◆ The task ◆
Write out the entries word for word, from the line containing "Collapse the Hero Section 02 chevron" through the end of the entries, and leave out the pictures.

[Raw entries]
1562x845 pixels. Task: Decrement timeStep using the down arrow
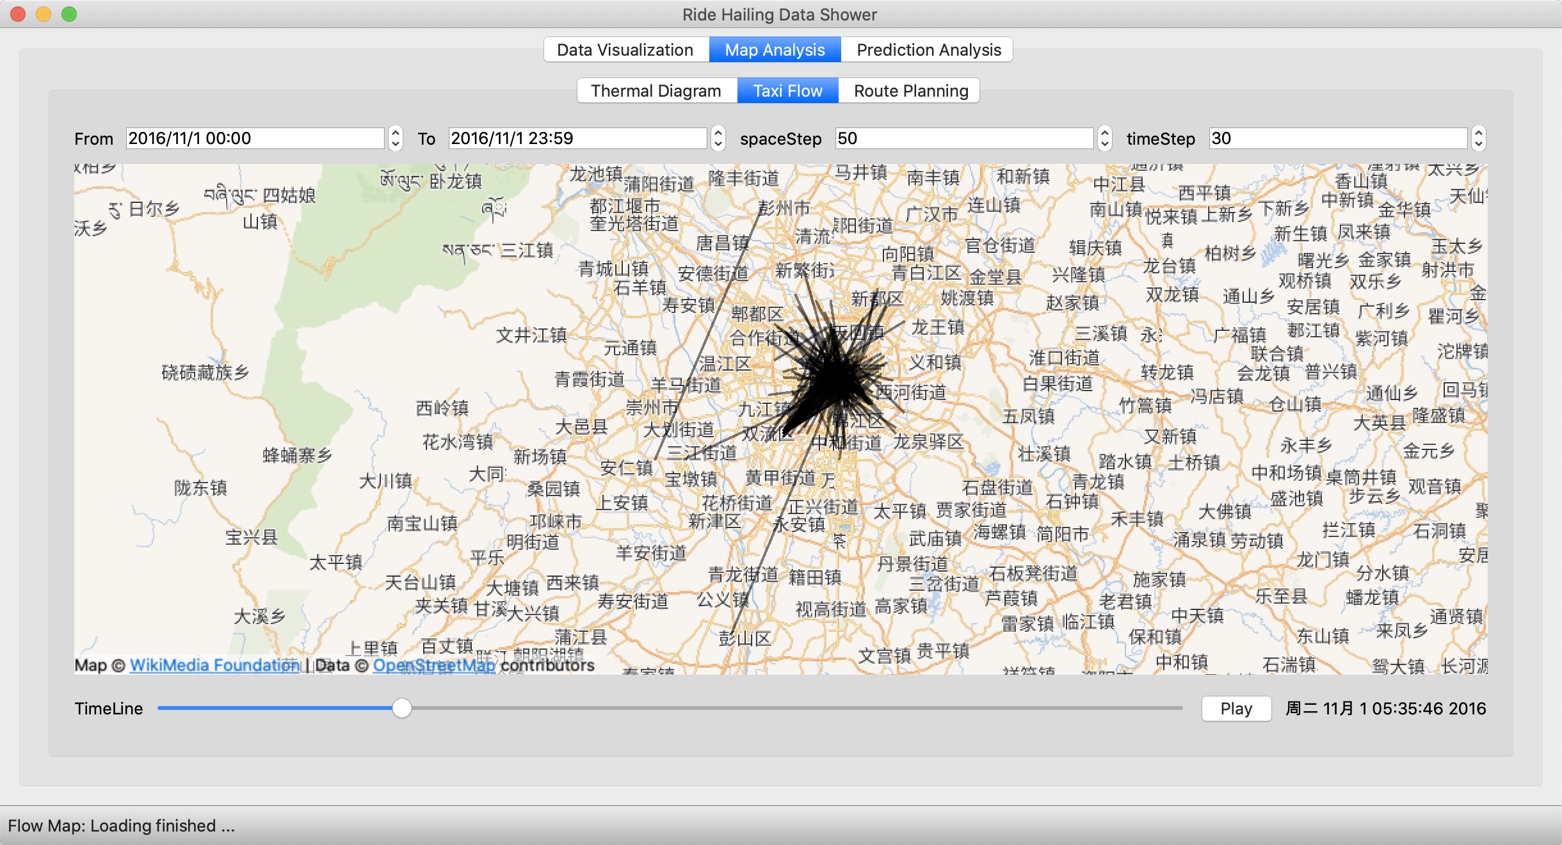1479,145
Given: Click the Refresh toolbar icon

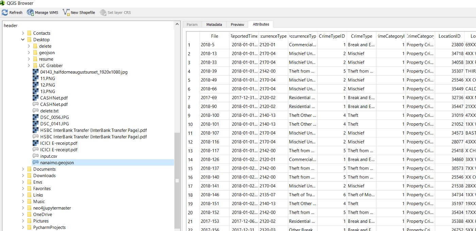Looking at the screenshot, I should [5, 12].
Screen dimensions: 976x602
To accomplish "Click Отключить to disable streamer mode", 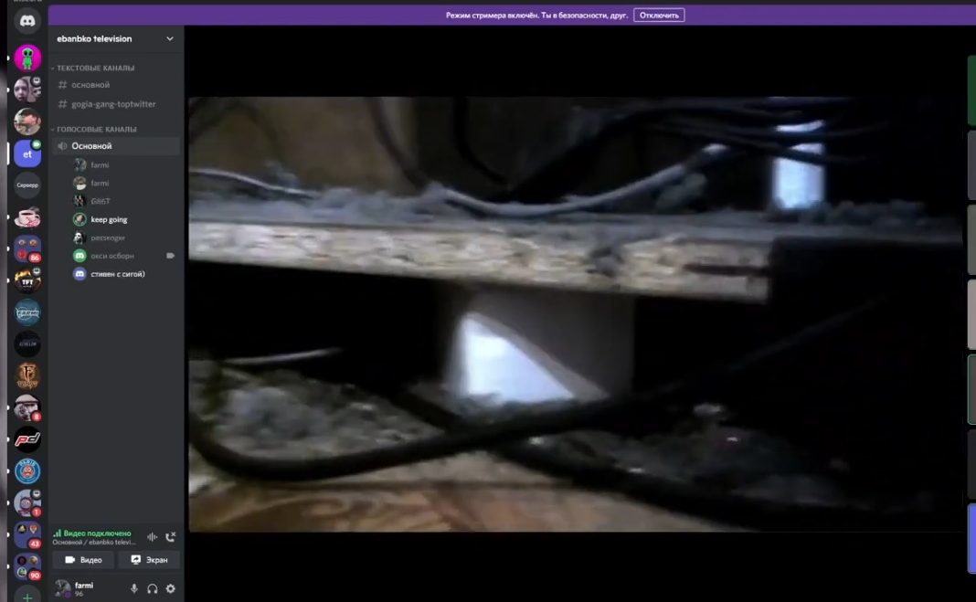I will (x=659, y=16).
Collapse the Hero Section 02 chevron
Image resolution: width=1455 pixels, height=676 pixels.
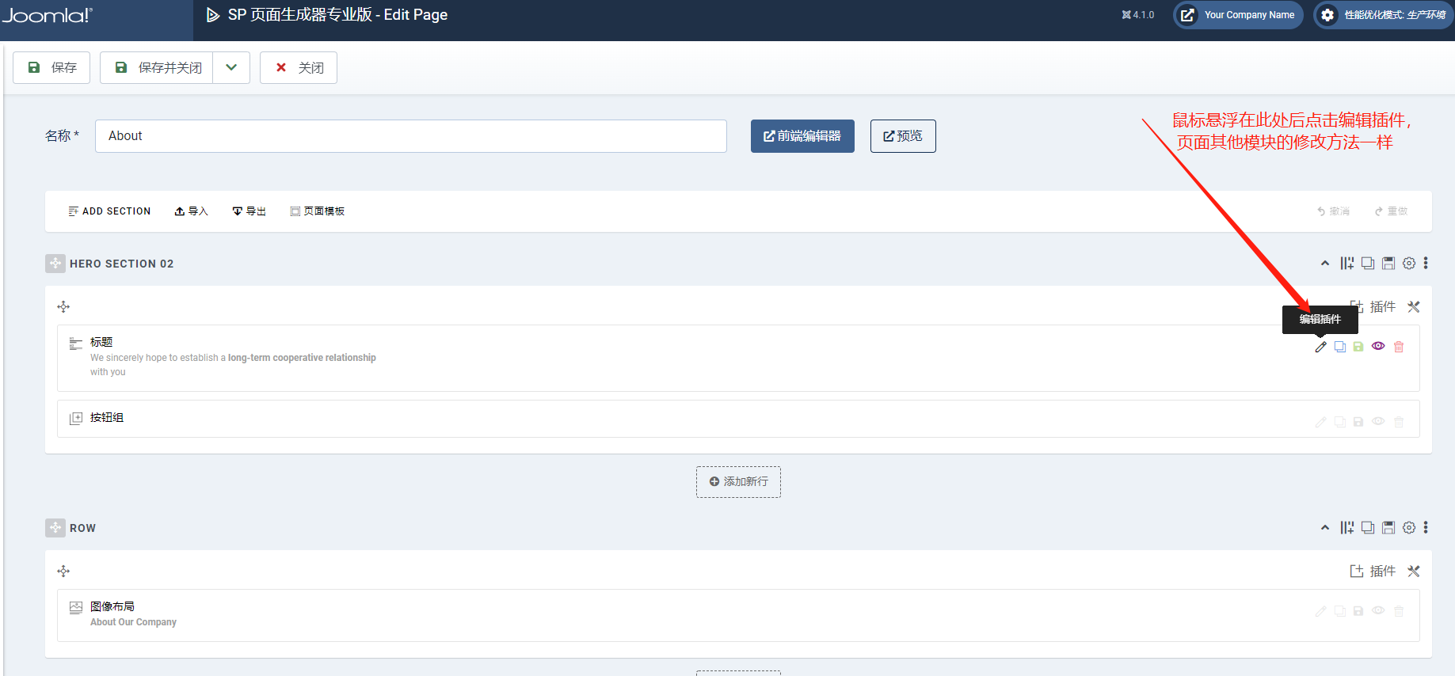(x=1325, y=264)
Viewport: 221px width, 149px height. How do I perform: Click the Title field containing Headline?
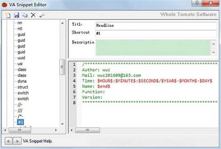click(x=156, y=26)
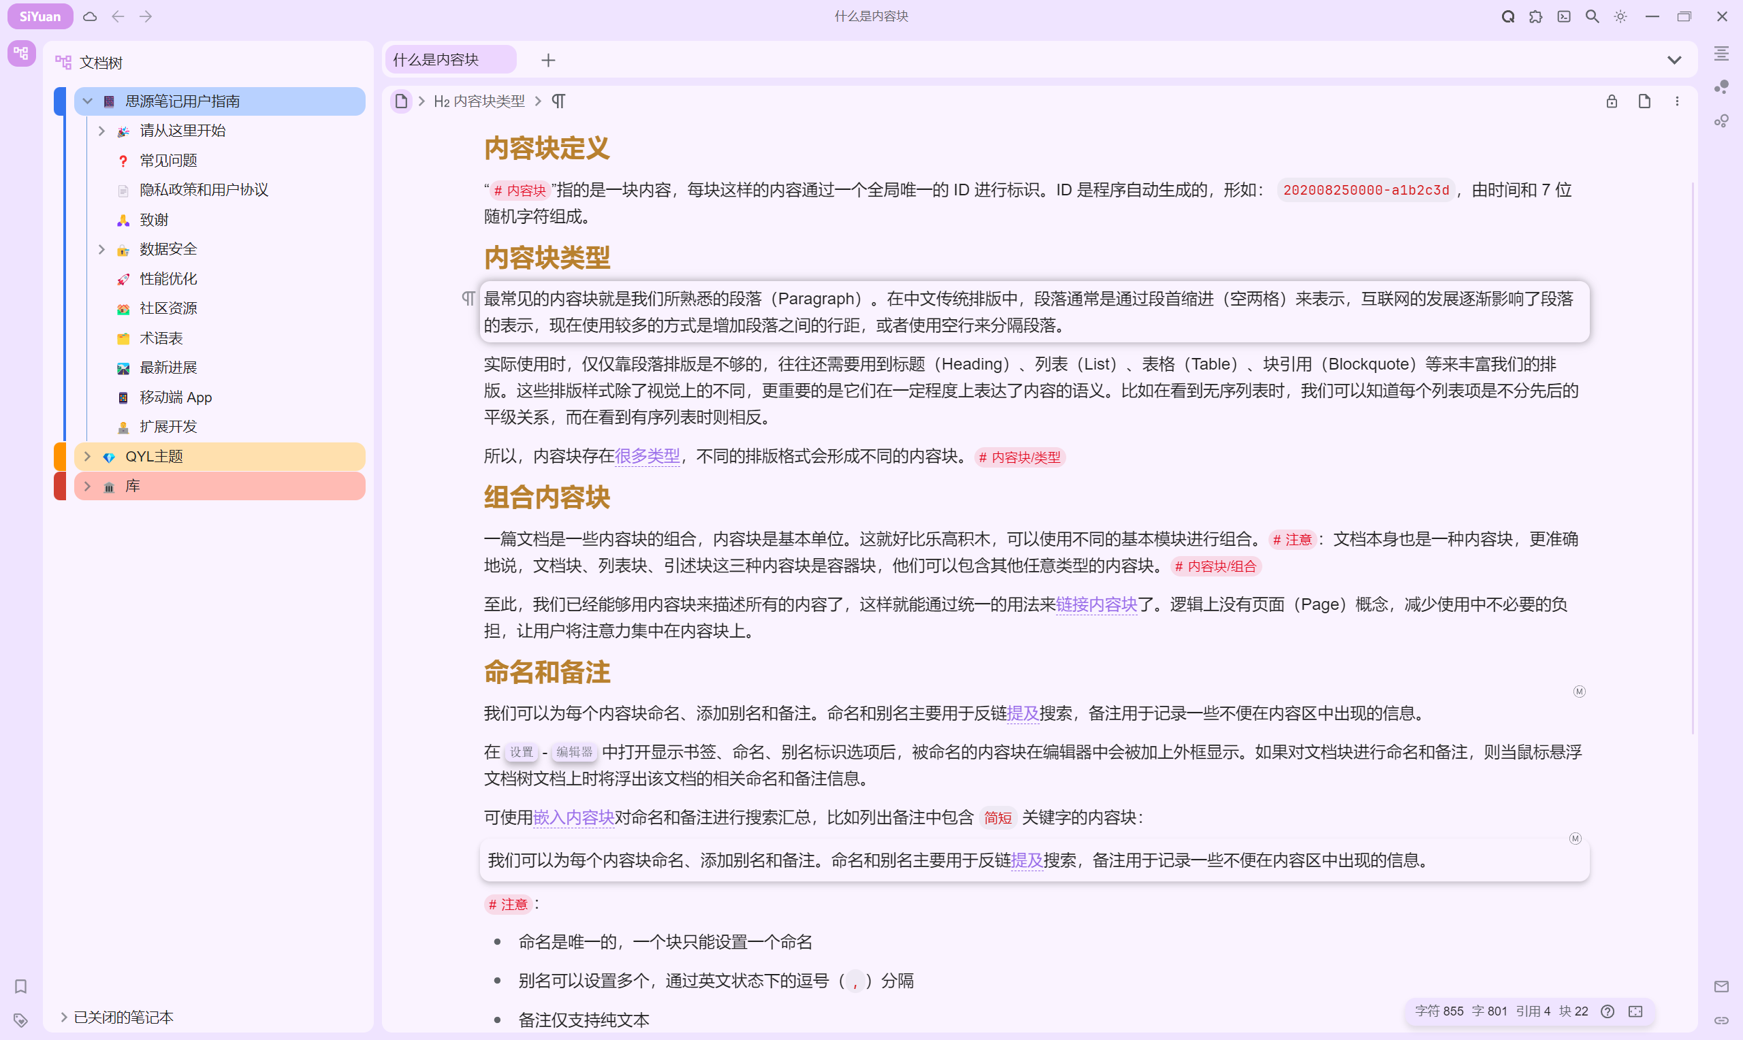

◆ The output ◆
Collapse the Hero Section 02 chevron
Image resolution: width=1455 pixels, height=676 pixels.
(x=1325, y=264)
Viewport: 221px width, 149px height. How do I perform: Click the Title field containing Headline?
click(x=156, y=26)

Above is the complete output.